◆ EXERCISE INSTRUCTIONS
Every word of the listing should be reproduced without alteration.

:::

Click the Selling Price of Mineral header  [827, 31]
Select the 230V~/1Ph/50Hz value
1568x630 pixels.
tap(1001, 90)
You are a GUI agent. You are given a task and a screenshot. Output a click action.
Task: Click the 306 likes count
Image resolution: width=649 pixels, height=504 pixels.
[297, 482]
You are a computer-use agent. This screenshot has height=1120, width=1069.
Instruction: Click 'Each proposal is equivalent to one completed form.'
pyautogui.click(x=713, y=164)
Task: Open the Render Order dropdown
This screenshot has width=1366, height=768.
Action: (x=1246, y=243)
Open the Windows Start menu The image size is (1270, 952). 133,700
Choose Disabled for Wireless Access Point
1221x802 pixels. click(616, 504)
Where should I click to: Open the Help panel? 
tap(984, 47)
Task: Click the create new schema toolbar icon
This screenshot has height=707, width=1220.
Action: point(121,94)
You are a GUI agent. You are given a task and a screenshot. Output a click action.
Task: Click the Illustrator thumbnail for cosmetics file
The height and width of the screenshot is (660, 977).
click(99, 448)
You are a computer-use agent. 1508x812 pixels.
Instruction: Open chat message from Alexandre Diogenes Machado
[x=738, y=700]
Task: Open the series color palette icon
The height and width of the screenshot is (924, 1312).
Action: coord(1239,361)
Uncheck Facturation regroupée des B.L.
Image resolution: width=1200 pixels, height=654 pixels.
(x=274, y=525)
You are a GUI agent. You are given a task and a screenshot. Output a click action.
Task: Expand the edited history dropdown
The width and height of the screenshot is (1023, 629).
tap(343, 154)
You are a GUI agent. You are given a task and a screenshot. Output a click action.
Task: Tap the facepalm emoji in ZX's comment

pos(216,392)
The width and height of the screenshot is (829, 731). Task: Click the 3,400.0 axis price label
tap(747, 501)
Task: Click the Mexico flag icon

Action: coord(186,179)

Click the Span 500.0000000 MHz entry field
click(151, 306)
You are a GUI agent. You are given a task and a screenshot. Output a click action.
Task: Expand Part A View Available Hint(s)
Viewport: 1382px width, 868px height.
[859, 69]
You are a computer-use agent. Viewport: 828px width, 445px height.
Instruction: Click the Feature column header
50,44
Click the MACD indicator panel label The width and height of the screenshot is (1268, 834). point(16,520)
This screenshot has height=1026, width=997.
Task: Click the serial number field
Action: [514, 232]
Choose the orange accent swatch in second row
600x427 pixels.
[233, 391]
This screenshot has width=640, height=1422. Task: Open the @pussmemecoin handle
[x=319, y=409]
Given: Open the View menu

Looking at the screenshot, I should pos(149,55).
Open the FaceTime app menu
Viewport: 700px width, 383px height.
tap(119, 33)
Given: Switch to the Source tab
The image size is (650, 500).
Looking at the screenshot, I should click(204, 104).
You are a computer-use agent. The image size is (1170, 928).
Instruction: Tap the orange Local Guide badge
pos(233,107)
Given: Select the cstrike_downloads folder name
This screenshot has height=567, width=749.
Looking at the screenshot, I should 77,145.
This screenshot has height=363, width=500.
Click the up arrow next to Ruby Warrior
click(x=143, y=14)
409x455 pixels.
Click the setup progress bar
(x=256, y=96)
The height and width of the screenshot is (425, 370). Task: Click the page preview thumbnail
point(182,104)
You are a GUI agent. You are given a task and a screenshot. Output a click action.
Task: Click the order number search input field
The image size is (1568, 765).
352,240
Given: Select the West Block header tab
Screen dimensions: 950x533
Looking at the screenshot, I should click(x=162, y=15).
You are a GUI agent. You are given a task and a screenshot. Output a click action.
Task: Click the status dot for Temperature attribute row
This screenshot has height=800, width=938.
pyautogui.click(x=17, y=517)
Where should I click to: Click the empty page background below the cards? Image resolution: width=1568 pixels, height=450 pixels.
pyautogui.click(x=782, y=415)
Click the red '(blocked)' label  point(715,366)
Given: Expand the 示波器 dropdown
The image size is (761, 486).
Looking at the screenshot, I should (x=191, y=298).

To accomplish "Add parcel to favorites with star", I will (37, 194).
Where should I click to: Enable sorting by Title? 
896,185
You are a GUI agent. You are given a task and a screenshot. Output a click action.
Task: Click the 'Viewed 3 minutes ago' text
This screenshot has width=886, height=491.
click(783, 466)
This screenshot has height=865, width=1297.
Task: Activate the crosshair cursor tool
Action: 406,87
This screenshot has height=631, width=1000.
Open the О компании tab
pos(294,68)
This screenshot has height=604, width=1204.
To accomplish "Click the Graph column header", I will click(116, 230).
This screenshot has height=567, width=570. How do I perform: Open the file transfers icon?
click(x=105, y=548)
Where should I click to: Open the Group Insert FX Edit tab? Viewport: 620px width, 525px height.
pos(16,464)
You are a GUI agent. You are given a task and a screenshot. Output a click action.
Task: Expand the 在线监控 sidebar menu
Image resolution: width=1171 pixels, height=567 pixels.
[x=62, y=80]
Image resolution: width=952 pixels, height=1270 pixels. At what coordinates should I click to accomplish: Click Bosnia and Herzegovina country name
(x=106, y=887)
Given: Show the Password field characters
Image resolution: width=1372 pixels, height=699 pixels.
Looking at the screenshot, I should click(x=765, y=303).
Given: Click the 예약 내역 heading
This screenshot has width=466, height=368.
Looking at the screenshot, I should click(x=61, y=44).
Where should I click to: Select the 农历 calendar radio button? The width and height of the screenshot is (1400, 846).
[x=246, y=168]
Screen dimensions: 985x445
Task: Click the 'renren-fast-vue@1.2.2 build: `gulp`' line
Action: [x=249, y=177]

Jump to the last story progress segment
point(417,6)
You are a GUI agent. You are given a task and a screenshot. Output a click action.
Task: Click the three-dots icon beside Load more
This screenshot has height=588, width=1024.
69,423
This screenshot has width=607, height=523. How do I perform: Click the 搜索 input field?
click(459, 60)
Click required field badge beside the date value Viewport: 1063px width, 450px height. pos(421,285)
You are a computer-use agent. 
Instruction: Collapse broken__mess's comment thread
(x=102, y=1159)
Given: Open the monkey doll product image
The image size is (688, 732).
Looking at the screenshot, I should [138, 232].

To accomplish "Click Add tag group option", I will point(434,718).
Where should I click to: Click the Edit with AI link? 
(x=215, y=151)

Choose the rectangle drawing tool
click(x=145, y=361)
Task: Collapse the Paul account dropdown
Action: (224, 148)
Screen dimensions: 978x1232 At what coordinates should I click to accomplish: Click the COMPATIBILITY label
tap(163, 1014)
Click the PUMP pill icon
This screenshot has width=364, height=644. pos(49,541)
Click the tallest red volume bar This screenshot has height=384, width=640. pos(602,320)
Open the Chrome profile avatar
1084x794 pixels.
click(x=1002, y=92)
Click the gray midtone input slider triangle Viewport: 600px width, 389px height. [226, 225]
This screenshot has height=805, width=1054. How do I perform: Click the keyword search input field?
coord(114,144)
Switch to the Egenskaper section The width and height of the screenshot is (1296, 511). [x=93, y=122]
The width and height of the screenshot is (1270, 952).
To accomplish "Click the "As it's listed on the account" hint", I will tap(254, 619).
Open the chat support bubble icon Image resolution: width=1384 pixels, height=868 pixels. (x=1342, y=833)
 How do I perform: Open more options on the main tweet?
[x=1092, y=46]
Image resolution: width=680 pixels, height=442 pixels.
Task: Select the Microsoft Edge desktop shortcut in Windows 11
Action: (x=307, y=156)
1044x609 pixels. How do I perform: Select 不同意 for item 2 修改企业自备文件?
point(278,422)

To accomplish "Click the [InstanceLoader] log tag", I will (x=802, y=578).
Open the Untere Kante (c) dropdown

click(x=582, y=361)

:::

◆ ANSWER BOX
Click the Selling Price of Mineral header  [827, 31]
Select the 230V~/1Ph/50Hz value
1568x630 pixels.
tap(1001, 90)
You are a GUI agent. You are given a task and a screenshot. Output a click action.
Task: Click the 306 likes count
Image resolution: width=649 pixels, height=504 pixels.
[297, 482]
You are a computer-use agent. This screenshot has height=1120, width=1069.
Instruction: Click 'Each proposal is equivalent to one completed form.'
pyautogui.click(x=713, y=164)
Task: Open the Render Order dropdown
This screenshot has width=1366, height=768.
Action: (x=1246, y=243)
Open the Windows Start menu The image size is (1270, 952). 133,700
Choose Disabled for Wireless Access Point
1221x802 pixels. click(616, 504)
Where should I click to: Open the Help panel? 
tap(984, 47)
Task: Click the create new schema toolbar icon
This screenshot has height=707, width=1220.
Action: point(121,94)
You are a GUI agent. You are given a task and a screenshot. Output a click action.
Task: Click the Illustrator thumbnail for cosmetics file
The height and width of the screenshot is (660, 977).
click(99, 448)
You are a computer-use agent. 1508x812 pixels.
Instruction: Open chat message from Alexandre Diogenes Machado
[x=738, y=700]
Task: Open the series color palette icon
The height and width of the screenshot is (924, 1312).
Action: coord(1239,361)
Uncheck Facturation regroupée des B.L.
Image resolution: width=1200 pixels, height=654 pixels.
(x=274, y=525)
You are a GUI agent. You are given a task and a screenshot. Output a click action.
Task: Expand the edited history dropdown
The width and height of the screenshot is (1023, 629).
tap(343, 154)
You are a GUI agent. You are given a task and a screenshot. Output a click action.
Task: Tap the facepalm emoji in ZX's comment

pos(216,392)
The width and height of the screenshot is (829, 731). Task: Click the 3,400.0 axis price label
tap(747, 501)
Task: Click the Mexico flag icon

Action: coord(186,179)

Click the Span 500.0000000 MHz entry field
click(151, 306)
You are a GUI agent. You are given a task and a screenshot. Output a click action.
Task: Expand Part A View Available Hint(s)
Viewport: 1382px width, 868px height.
[859, 69]
You are a computer-use agent. Viewport: 828px width, 445px height.
Instruction: Click the Feature column header
50,44
Click the MACD indicator panel label The width and height of the screenshot is (1268, 834). point(16,520)
This screenshot has height=1026, width=997.
Task: Click the serial number field
Action: [514, 232]
Choose the orange accent swatch in second row
600x427 pixels.
[233, 391]
This screenshot has width=640, height=1422. Task: Open the @pussmemecoin handle
[x=319, y=409]
Given: Open the View menu

Looking at the screenshot, I should pos(149,55).
Open the FaceTime app menu
Viewport: 700px width, 383px height.
tap(119, 33)
Given: Switch to the Source tab
The image size is (650, 500).
Looking at the screenshot, I should click(204, 104).
You are a computer-use agent. The image size is (1170, 928).
Instruction: Tap the orange Local Guide badge
pos(233,107)
Given: Select the cstrike_downloads folder name
This screenshot has height=567, width=749.
Looking at the screenshot, I should 77,145.
This screenshot has height=363, width=500.
Click the up arrow next to Ruby Warrior
click(x=143, y=14)
409x455 pixels.
Click the setup progress bar
(x=256, y=96)
The height and width of the screenshot is (425, 370). Task: Click the page preview thumbnail
point(182,104)
You are a GUI agent. You are given a task and a screenshot. Output a click action.
Task: Click the order number search input field
The image size is (1568, 765).
352,240
Given: Select the West Block header tab
Screen dimensions: 950x533
Looking at the screenshot, I should click(x=162, y=15).
You are a GUI agent. You are given a task and a screenshot. Output a click action.
Task: Click the status dot for Temperature attribute row
This screenshot has height=800, width=938.
pyautogui.click(x=17, y=517)
Where should I click to: Click the empty page background below the cards? Image resolution: width=1568 pixels, height=450 pixels.
pyautogui.click(x=782, y=415)
Click the red '(blocked)' label  point(715,366)
Given: Expand the 示波器 dropdown
The image size is (761, 486).
Looking at the screenshot, I should (x=191, y=298).

To accomplish "Add parcel to favorites with star", I will (37, 194).
Where should I click to: Enable sorting by Title? 
896,185
You are a GUI agent. You are given a task and a screenshot. Output a click action.
Task: Click the 'Viewed 3 minutes ago' text
This screenshot has width=886, height=491.
click(783, 466)
This screenshot has height=865, width=1297.
Task: Activate the crosshair cursor tool
Action: 406,87
This screenshot has height=631, width=1000.
Open the О компании tab
pos(294,68)
This screenshot has height=604, width=1204.
To accomplish "Click the Graph column header", I will click(116, 230).
This screenshot has height=567, width=570. How do I perform: Open the file transfers icon?
click(x=105, y=548)
Where should I click to: Open the Group Insert FX Edit tab? Viewport: 620px width, 525px height.
pos(16,464)
You are a GUI agent. You are given a task and a screenshot. Output a click action.
Task: Expand the 在线监控 sidebar menu
Image resolution: width=1171 pixels, height=567 pixels.
[x=62, y=80]
Image resolution: width=952 pixels, height=1270 pixels. At what coordinates should I click to accomplish: Click Bosnia and Herzegovina country name
(x=106, y=887)
Given: Show the Password field characters
Image resolution: width=1372 pixels, height=699 pixels.
Looking at the screenshot, I should click(x=765, y=303).
Given: Click the 예약 내역 heading
This screenshot has width=466, height=368.
Looking at the screenshot, I should click(x=61, y=44).
Where should I click to: Select the 农历 calendar radio button? The width and height of the screenshot is (1400, 846).
[x=246, y=168]
Screen dimensions: 985x445
Task: Click the 'renren-fast-vue@1.2.2 build: `gulp`' line
Action: [x=249, y=177]

Jump to the last story progress segment
point(417,6)
You are a GUI agent. You are given a task and a screenshot. Output a click action.
Task: Click the three-dots icon beside Load more
This screenshot has height=588, width=1024.
69,423
This screenshot has width=607, height=523. How do I perform: Click the 搜索 input field?
click(459, 60)
Click required field badge beside the date value Viewport: 1063px width, 450px height. pos(421,285)
You are a computer-use agent. 
Instruction: Collapse broken__mess's comment thread
(x=102, y=1159)
Given: Open the monkey doll product image
The image size is (688, 732).
Looking at the screenshot, I should [138, 232].

To accomplish "Click Add tag group option", I will point(434,718).
Where should I click to: Click the Edit with AI link? 
(x=215, y=151)

Choose the rectangle drawing tool
click(x=145, y=361)
Task: Collapse the Paul account dropdown
Action: (224, 148)
Screen dimensions: 978x1232 At what coordinates should I click to accomplish: Click the COMPATIBILITY label
tap(163, 1014)
Click the PUMP pill icon
This screenshot has width=364, height=644. pos(49,541)
Click the tallest red volume bar This screenshot has height=384, width=640. pos(602,320)
Open the Chrome profile avatar
1084x794 pixels.
click(x=1002, y=92)
Click the gray midtone input slider triangle Viewport: 600px width, 389px height. [226, 225]
This screenshot has height=805, width=1054. How do I perform: Click the keyword search input field?
coord(114,144)
Switch to the Egenskaper section The width and height of the screenshot is (1296, 511). [x=93, y=122]
The width and height of the screenshot is (1270, 952).
To accomplish "Click the "As it's listed on the account" hint", I will tap(254, 619).
Open the chat support bubble icon Image resolution: width=1384 pixels, height=868 pixels. (x=1342, y=833)
 How do I perform: Open more options on the main tweet?
[x=1092, y=46]
Image resolution: width=680 pixels, height=442 pixels.
Task: Select the Microsoft Edge desktop shortcut in Windows 11
Action: (x=307, y=156)
1044x609 pixels. How do I perform: Select 不同意 for item 2 修改企业自备文件?
point(278,422)

To accomplish "Click the [InstanceLoader] log tag", I will (x=802, y=578).
Open the Untere Kante (c) dropdown

click(x=582, y=361)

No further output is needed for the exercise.